INSTRUCTIONS:
1. Answer each question from the passage on the BASL committee for the 20th Amendment:
(a) On what date did the BASL appoint the committee?
(b) Who are named as the committee's convenors?
(c) Which party did M.M. Zuhair represent as a National List member?
2. Write the next few sentences of the passage on the BASL committee for the 20th Amendment, picking up after its final sentence.

TEXT SECTION:
Amidst growing opposition to the much touted 20A, because of its glaring flaws, the BASL, on Sept. 11, 2020, appointed a special 14-member committee, headed by Nihal Jayamanne PC, to inquire into the 20th Amendment. Secretary to the BASL, Rajeev Amarasuriya, in a statement, explained that the Jayamanne committee would also address law’s delays and other related matters undermining the administration of justice. The committee also comprises Ikram Mohamed PC, M.M. Zuhair PC, L.M.K. Arulanandam PC, Prasantha Lal de Alwis PC, Nihal Jayawardene PC, Nalin Ladduwahetty PC, Maithri Wickramasinghe PC, Uditha Egalahewa PC, Anura Medagoda PC, Mohan Weerakoon PC, S.T. Jayanaga PC, Priyal Wijayaweera PC, and Maurapada Gunawansha,PC. Ravi Algama and Shantha Jayawardena are its convenors.

Among the group, M.M. Zuhair is the only former Member of Parliament. Zuhair represented the People’s Alliance (PA) as a National List member, during Chandrika Bandaranaike Kumaratunga’s tenure as the President. It wouldn’t be too hard to reach a consensus on required amendments to the proposed 20th Amendment.

MATERIAL:
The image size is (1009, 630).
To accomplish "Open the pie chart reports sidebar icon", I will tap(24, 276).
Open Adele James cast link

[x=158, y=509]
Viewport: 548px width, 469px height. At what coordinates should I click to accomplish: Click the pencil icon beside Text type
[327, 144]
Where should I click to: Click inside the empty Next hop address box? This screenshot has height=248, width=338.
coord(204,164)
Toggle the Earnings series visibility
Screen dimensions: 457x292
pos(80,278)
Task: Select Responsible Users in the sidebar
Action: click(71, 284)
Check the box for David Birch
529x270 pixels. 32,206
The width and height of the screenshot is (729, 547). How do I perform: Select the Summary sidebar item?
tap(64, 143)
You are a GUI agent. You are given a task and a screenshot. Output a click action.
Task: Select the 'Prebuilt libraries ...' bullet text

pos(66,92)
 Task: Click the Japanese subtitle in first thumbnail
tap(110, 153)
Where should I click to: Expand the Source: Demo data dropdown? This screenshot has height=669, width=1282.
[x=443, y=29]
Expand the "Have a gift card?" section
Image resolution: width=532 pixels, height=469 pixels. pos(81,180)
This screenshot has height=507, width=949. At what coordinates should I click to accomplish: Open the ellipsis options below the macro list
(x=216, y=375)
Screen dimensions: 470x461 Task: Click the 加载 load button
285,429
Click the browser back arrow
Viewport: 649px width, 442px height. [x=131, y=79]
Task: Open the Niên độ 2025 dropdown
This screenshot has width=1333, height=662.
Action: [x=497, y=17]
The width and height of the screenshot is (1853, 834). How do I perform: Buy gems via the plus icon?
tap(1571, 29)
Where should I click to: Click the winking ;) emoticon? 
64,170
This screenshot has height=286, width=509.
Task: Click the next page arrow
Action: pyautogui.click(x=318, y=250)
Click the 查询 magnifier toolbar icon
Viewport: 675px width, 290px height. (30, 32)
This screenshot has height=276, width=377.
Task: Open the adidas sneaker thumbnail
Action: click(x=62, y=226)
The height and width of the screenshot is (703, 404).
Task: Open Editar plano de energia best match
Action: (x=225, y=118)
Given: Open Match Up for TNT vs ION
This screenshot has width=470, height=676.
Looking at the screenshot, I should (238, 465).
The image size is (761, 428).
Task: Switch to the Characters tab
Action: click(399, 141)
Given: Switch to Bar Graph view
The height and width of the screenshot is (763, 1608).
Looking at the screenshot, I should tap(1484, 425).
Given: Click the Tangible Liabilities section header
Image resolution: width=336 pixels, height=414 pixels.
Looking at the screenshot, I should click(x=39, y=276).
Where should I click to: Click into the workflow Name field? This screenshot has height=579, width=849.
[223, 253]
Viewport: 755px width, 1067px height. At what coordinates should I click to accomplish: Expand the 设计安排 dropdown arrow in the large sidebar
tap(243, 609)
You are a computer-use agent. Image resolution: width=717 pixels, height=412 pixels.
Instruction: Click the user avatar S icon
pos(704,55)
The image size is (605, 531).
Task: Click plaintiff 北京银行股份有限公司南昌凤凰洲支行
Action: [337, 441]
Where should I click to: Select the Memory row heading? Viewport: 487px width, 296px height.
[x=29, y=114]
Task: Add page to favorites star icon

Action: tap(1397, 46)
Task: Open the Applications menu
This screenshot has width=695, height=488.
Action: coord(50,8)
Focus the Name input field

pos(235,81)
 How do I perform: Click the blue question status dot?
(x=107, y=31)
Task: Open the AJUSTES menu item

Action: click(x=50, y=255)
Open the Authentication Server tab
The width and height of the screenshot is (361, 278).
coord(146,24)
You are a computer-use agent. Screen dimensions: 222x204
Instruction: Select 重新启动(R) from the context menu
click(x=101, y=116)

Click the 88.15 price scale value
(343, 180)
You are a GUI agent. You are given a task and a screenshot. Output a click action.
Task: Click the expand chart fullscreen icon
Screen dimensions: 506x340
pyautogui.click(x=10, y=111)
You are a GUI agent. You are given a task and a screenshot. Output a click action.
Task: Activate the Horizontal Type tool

RESULTS OF THE EXERCISE:
1.
(a) Sept. 11, 2020
(b) Ravi Algama and Shantha Jayawardena
(c) The People's Alliance (PA)

2.
The current political leadership, the Opposition and the BASL, should take into consideration concerns raised not only by nationalist groups but those who backed the enactment of the 19th Amendment to the Constitution, in early 2015. Having made the UNP project to dilute powers of the President, by way of the 19th Amendment, a reality, SLFP leader Maithripala Sirisena, as a candidate at the 2020 general election, campaigned for the abolition of the same.

Let us hope that the Executive Committee of the BASL and the Bar Council act on recommendations made by Jayamanne’s committee. The BASL announcement made it clear that the 20th Amendment is a flawed document, though the Attorney General cleared it, in terms of the Constitution. The AG asserted that the 20th Amendment could be adopted by a two-thirds majority in Parliament, sans a referendum.

Regardless of that, in addition to the Opposition, and some sections of the civil society, the government, too, realized the rapidly developing crisis, caused by the draft 20th Amendment.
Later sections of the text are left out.